La poesía puede ser una ballena, un cetáceo, por qué no, pero es ante todo un lenguaje en el que el poeta expresa su condición de migrante y de extrañeza, de residencia y mudanza continuas. Jean viaja con su Ítaca en la boca y en el pecho. Desde allí, desde esa conciencia, nos traduce la verdadera musicalidad del origen; desde la imposibilidad de convertir en palabras la vivencia profunda y turbulenta, sosegada y reveladora de los cambios: “Lo que se ve tiene sol en los ojos/ y de su boca sale un país que camina por el agua/… / Las estrellas lloran y sus lágrimas /antes de evaporarse forman ríos tristes” (“No se ve cuando la mañana”).

En la poesía de Jean Portante, sobre todo en los poemas reunidos en La reinvención del olvido, publicado en México por La Otra, quizás su primer libro mexicano, no sé si latinoamericano, la imagen del gigante cetáceo es el territorio donde crecen los significados. Ese mundanal dominio que uno encuentra en su novela La memoria de la ballena –que dialoga en lo profundo con su poemario (Le travail de la baleine) El trabajo de la ballena–, publicada en su natal Luxemburgo, ambientada en Italia y escrita en francés en varias partes del mundo. Algo semejante sucede en su obra narrativa más reciente, Leonardo, donde dos realidades se reencuentran en el olvido de la guerra. Podemos constatar, en su trasiego de palabras, una genealogía de imágenes apegadas al olvido, más que a la memoria. El surco en la tierra puede no sólo ser sembrado sino transfigurado en estela de barquilla, en cauda de aeronave, y en todas podremos descubrir la semilla y el signo de otro tiempo, el brote, las ramas, los frutos de la espera.

Ese vínculo entre las dimensiones terrestres y las marinas vuelven con mayor énfasis en obras recientemente publicadas como La reinvención de la sombra, La tristeza cósmica y Concepciones. Los tres replantean no un retorno al pasado ideal, al paraíso perdido, sino una revisitación luminosa y álgida con la patria y la lengua de sus antepasados, con sus pobrezas y su carencia de futuros. No es nostalgia ni arqueología en busca de antepasados ni de sitios, es sólo la melodía inaudita de las cosas que se hacen ver y sentir, que huelen la respiración de quien las nombra en el fondo del olvido.

En la poesía de Jean no hay certezas, tampoco un tejido de dudas, hay determinaciones y convicciones de búsqueda, corazonadas y hallazgos semánticos, aprendizajes bien digeridos, con certeza de sus maestros involuntarios a los que ha traducido con fervor, y le han revelado secretos de cocina que él ha experimentado con su propia sazón. Su discurso literario en general se instala en los abismos del origen o de los orígenes y sus consecuencias. Insiste en la indagación de la fuentes reales o imaginarias, en la historia afectiva y en la historia con mayúsculas. Todo juega en su favor, desde los diálogos con su madre en el lecho de agonía, hundida en el coma, para reconfortar el alma ante la despedida del ser que lo trajo al mundo, de la madre lengua, de la madre oral, de la madre memoria. El nombre de la madre, Concepción, empuja el título de esas charlas de hospital, de esos Portanteos que dialogan con la luz desde las sombras, en esa oscuridad que refresca la memoria y enseña el camino.

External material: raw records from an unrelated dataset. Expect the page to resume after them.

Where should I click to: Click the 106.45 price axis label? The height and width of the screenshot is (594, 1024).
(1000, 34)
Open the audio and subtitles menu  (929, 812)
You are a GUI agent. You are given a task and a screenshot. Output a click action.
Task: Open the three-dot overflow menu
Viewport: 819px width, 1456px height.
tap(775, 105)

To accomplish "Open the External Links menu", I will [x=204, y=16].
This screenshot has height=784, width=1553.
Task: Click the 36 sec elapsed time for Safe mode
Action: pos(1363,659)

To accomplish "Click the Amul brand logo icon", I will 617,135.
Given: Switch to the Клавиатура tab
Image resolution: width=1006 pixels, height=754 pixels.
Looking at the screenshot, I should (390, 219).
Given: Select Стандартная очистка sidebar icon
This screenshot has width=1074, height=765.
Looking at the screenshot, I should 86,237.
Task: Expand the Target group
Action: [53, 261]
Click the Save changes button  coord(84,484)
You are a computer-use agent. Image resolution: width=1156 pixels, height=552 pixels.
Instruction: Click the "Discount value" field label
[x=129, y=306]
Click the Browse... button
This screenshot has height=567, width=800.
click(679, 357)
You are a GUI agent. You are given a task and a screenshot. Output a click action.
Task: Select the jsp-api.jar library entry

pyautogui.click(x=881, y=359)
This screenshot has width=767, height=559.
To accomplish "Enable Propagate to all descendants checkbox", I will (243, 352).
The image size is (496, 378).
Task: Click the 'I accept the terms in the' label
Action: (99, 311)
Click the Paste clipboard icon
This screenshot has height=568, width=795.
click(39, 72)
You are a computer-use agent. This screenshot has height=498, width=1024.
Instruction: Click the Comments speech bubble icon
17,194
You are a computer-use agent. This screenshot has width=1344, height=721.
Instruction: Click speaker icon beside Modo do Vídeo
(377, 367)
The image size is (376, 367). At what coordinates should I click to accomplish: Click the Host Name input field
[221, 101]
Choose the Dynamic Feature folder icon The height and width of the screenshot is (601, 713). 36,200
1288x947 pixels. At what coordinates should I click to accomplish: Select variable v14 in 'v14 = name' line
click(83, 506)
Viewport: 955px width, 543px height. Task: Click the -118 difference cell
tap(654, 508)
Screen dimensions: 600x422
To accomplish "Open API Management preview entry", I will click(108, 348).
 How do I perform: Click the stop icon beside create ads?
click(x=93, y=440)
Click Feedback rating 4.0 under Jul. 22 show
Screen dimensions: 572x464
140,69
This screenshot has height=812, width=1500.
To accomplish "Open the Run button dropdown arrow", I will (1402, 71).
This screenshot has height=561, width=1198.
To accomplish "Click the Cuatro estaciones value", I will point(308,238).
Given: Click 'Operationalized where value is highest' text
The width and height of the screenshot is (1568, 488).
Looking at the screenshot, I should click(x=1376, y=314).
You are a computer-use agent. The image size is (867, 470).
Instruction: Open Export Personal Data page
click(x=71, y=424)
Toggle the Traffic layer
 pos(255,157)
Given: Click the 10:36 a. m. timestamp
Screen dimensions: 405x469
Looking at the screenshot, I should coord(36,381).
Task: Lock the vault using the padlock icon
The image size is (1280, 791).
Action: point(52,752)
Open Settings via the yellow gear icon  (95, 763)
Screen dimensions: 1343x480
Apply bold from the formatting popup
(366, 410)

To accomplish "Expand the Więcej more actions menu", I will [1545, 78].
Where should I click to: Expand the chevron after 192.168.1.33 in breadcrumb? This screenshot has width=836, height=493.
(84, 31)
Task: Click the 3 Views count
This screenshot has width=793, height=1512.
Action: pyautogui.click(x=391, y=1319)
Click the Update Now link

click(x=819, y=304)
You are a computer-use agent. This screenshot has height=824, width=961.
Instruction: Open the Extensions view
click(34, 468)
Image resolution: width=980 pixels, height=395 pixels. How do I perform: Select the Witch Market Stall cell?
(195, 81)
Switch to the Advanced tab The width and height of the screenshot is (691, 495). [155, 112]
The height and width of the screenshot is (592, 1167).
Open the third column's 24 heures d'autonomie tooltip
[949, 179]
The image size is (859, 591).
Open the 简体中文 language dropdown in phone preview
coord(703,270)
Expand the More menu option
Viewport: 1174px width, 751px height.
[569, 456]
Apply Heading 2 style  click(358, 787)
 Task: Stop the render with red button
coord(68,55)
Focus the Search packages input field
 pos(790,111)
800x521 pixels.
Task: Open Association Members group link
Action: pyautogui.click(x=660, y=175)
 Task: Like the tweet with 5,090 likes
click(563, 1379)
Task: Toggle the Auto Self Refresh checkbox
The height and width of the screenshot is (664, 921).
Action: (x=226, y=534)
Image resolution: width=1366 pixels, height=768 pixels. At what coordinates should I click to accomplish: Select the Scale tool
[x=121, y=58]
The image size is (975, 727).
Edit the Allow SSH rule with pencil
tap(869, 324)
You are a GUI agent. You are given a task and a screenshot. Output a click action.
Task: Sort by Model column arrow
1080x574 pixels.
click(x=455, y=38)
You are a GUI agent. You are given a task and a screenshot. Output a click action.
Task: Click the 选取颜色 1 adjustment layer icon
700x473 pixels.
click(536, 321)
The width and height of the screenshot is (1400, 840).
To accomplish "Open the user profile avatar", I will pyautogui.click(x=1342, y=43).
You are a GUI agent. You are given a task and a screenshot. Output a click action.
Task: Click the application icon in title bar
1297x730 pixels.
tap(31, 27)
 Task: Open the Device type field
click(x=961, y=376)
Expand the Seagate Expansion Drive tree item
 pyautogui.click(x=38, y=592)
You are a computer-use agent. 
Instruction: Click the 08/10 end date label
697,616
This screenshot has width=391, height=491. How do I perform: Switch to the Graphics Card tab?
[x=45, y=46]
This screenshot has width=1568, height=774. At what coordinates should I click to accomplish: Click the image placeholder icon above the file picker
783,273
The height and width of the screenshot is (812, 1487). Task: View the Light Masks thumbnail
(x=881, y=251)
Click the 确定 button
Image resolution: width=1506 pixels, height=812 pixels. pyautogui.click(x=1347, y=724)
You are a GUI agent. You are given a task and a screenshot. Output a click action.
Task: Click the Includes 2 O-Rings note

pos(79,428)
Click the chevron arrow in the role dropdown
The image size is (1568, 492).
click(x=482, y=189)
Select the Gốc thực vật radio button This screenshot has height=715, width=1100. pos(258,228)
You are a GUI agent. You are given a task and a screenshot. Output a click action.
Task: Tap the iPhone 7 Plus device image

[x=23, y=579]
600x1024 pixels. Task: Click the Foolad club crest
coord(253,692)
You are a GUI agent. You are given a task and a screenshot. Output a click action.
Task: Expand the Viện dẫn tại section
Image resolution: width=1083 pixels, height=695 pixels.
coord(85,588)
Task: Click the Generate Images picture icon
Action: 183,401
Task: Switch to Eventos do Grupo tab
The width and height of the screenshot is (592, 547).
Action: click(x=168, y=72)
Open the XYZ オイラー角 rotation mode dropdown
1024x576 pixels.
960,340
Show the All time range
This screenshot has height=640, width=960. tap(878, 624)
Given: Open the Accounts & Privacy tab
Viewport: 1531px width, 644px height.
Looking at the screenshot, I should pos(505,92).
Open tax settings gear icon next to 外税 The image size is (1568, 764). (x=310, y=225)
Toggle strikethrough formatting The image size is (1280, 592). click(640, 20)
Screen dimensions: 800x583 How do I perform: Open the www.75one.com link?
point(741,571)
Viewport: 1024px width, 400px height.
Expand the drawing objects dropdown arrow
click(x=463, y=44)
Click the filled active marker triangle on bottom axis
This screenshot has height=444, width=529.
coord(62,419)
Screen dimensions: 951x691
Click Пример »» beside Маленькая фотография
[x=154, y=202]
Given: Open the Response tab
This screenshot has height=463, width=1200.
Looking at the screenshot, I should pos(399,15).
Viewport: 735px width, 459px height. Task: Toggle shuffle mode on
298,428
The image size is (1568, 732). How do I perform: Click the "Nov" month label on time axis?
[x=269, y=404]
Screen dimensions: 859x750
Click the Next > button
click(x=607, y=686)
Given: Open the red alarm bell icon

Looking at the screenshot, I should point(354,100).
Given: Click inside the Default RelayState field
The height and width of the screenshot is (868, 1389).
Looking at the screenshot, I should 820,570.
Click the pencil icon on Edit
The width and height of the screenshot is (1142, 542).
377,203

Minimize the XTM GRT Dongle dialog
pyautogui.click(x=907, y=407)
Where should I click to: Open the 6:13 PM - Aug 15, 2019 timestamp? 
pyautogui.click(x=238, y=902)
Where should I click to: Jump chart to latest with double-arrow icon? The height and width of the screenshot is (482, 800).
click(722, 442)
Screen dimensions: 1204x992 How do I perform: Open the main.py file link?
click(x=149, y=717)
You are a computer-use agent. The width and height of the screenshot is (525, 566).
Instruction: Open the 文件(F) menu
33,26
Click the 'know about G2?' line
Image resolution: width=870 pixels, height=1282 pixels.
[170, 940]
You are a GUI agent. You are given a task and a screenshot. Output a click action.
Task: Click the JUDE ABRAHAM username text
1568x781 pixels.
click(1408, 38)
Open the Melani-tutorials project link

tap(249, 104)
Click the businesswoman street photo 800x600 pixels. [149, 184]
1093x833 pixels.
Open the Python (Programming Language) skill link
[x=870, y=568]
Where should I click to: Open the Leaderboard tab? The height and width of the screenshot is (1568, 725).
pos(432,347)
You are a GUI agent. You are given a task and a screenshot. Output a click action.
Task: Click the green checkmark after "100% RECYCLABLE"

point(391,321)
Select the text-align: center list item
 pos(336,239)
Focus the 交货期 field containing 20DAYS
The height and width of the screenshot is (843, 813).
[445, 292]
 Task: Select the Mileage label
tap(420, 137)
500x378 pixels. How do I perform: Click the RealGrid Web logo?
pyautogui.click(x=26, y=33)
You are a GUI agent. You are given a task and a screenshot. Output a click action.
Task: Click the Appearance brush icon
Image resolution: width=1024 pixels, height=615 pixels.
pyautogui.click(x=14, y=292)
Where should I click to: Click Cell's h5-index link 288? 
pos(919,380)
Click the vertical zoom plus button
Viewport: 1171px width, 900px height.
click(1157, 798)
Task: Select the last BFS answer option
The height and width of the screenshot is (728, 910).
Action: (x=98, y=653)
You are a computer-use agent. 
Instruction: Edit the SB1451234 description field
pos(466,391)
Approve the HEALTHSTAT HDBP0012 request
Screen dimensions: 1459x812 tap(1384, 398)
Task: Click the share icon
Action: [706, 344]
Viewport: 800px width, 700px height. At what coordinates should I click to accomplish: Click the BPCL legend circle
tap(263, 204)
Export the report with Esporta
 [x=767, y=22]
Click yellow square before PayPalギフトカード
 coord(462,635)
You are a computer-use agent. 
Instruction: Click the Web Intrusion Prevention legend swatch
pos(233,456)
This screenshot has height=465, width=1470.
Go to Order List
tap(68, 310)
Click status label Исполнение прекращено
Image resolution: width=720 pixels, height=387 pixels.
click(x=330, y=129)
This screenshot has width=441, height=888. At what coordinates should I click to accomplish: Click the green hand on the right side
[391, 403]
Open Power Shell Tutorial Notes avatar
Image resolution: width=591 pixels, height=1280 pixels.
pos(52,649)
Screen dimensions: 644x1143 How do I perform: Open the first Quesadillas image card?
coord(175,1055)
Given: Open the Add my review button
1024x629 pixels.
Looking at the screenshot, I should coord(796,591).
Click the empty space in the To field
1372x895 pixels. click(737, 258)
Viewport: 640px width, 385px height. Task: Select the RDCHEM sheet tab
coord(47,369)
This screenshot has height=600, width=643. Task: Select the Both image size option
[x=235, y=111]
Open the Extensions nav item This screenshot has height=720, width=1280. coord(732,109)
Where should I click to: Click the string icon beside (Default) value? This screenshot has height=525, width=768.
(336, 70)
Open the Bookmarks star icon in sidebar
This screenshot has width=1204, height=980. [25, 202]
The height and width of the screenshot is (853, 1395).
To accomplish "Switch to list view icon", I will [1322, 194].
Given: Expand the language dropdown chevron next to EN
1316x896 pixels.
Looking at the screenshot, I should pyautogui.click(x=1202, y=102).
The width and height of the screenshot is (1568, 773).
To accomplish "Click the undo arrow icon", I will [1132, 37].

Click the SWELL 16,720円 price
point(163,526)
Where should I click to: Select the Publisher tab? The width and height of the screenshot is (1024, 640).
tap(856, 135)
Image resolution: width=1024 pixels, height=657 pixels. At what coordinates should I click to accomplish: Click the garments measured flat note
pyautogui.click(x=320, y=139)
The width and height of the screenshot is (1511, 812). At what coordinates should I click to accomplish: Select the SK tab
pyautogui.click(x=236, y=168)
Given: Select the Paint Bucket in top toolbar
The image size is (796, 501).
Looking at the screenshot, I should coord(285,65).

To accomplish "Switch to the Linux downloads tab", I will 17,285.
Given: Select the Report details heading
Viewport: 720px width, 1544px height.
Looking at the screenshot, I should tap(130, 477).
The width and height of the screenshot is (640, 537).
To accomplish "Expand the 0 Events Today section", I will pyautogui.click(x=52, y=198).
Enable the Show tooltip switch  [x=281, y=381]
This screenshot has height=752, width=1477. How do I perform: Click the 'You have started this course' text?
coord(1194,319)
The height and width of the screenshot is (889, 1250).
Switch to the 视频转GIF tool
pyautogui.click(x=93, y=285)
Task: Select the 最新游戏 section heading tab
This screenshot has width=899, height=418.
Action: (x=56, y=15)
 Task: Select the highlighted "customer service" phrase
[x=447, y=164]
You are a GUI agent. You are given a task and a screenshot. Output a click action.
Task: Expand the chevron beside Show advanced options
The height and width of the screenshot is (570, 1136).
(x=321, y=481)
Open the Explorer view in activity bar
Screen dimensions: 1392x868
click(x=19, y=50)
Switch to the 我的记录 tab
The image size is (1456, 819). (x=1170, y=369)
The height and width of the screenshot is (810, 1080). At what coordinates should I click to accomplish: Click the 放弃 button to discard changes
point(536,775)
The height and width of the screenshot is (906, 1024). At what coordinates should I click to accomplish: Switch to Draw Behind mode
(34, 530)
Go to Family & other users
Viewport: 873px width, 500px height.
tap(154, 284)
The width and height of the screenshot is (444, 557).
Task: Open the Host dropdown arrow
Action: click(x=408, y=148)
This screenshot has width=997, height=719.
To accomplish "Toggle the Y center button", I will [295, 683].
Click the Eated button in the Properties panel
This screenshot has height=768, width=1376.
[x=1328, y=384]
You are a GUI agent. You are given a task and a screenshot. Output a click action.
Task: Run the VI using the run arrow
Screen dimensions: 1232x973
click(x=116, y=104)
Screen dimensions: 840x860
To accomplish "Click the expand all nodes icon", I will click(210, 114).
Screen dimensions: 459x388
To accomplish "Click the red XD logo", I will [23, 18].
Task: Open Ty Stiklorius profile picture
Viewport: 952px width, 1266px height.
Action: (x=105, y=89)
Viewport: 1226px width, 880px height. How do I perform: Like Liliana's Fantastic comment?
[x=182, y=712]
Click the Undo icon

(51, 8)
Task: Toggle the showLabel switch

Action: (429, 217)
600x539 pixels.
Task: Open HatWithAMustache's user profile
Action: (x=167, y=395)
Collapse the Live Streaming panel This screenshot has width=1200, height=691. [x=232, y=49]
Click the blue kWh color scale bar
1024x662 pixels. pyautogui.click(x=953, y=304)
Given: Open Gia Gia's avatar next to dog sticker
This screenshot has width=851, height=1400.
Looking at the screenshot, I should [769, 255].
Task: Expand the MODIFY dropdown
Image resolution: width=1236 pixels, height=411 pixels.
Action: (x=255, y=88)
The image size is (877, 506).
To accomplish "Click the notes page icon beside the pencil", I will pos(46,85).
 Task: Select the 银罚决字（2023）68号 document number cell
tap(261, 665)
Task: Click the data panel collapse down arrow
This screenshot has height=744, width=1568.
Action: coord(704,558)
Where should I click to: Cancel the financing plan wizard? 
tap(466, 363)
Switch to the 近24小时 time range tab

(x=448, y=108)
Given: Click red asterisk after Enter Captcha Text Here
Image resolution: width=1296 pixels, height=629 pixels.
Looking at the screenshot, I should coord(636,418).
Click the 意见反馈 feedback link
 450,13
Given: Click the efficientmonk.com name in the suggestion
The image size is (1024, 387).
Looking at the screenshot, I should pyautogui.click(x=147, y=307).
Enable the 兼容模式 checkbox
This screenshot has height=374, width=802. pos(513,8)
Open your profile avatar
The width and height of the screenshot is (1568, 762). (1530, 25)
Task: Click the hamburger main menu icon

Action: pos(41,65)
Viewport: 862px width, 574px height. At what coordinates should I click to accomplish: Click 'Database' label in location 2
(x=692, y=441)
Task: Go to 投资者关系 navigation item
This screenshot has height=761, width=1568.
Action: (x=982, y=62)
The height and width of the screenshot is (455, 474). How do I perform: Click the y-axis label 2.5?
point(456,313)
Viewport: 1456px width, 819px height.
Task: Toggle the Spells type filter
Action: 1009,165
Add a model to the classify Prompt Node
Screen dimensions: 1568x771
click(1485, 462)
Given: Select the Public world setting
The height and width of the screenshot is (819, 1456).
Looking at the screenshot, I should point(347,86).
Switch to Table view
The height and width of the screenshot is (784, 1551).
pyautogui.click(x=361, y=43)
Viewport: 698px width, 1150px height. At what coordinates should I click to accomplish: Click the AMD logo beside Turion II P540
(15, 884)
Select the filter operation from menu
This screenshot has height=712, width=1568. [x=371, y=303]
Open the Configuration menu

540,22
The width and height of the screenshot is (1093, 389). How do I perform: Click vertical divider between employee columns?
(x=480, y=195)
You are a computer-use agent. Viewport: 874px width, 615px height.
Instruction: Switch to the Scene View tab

Ni su natal Luxemburgo ni la Francia donde radica le dieron otros idiomas, sino el pulmón con el que escribe la Reinvención de la sombra, para hacernos sentir con el lenguaje la fuerza telúrica, la destrucción sísmica en el Abruzzo, particularmente en San Demetrio, el pueblo de sus antepasados reducido a escombros. La tristeza cósmica sacude con violencia el estupor y la dolencia para dejarse llevar por el túnel de las sombras y abrirse hacia un horizonte oculto en un yo-nosotros, hacia un diario de olvidos que ya se sienten y se escuchan, se ven, se escriben.